New York Times

Justices Rule Dismissal of Air Marshal Unlawful

January 22, 2015

by Adam Liptak

WASHINGTON — The Supreme Court ruled on Wednesday in favor of a fired air marshal, saying he was covered by a federal law protecting whistle-blowers.

Chief Justice John G. Roberts Jr., writing for the majority in the 7-to-2 decision, said that the ruling might create security problems by entrusting the confidentiality of sensitive security information to “the idiosyncratic judgment” of each of the Transportation Security Administration’s employees, but that Congress could address the issue by amending the law. The president could also prohibit disclosure of the information by executive order.

“It is not our role to do so for them,” Chief Justice Roberts wrote.

In 2003, the air marshal, Robert J. MacLean, received a secret briefing from the T.S.A. about a terrorist threat affecting long-distance flights involving weapons smuggled onto aircraft in cameras and children’s toys. Two days later, he received a text message from the security agency saying that it was canceling assignments that required an overnight stay in order to save money.
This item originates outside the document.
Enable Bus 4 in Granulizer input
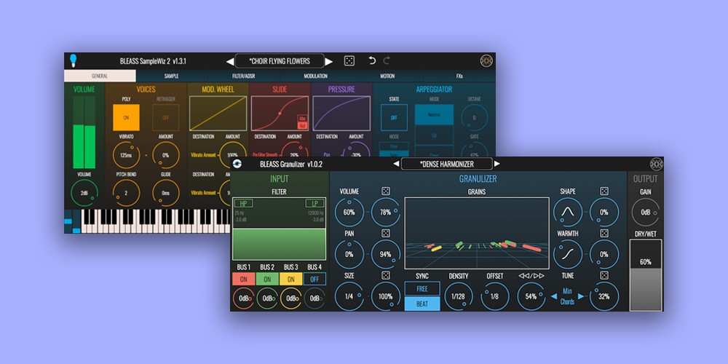728x364 pixels. click(314, 279)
Mr. MacLean complained to his superiors, saying the move would imperil public safety because air marshals would be absent from some important flights. They responded that the cuts were required by a budget shortfall.

He next went to the inspector general’s office of the Department of Homeland Security. A special agent there told him that there was “nothing that could be done.”

When those officials did not act, he contacted a reporter for MSNBC. The resulting news coverage caught the attention of members of Congress and promptly led to a reversal of the travel policy.

The government identified Mr. MacLean as the source of the report and fired him for disclosing sensitive information without authorization. Mr. MacLean challenged his dismissal under the Whistleblower Protection Act, which insulates federal workers from retaliation if they disclose “a substantial and specific danger to public health or safety.”

The whistle-blower law has an exception for disclosures “specifically prohibited by law.” The question in the case was whether an agency regulation prohibiting disclosure of “specific details of aviation security measures” was the sort of exception that Congress was referring to in the whistle-blower law.

Chief Justice Roberts rejected the argument that the word “law” as used in the whistle-blower statute encompassed the regulation. He reasoned that the statute had used the word “law” in isolation in the relevant provision, while the rest of the statute often used the broader phrase “law, rule or regulation.”

He also disagreed with the government’s contention that some regulations should nonetheless count as law because they were “promulgated pursuant to an express congressional directive.”

“Outside of this case, however, the government was unable to find a single example of the word ‘law’ being used in that way,” the chief justice wrote. “Not a single dictionary definition, not a single statute, not a single case. The government’s interpretation happens to fit this case precisely, but it needs more than that to recommend it.”

Justice Sonia Sotomayor, joined by Justice Anthony M. Kennedy, dissented in the case, Department of Homeland Security v. MacLean, No. 13-894. Justice Sotomayor wrote that the law’s mandate that the T.S.A. “shall proscribe regulations” was enough to exclude Mr. MacLean from the protections of the whistle-blower law.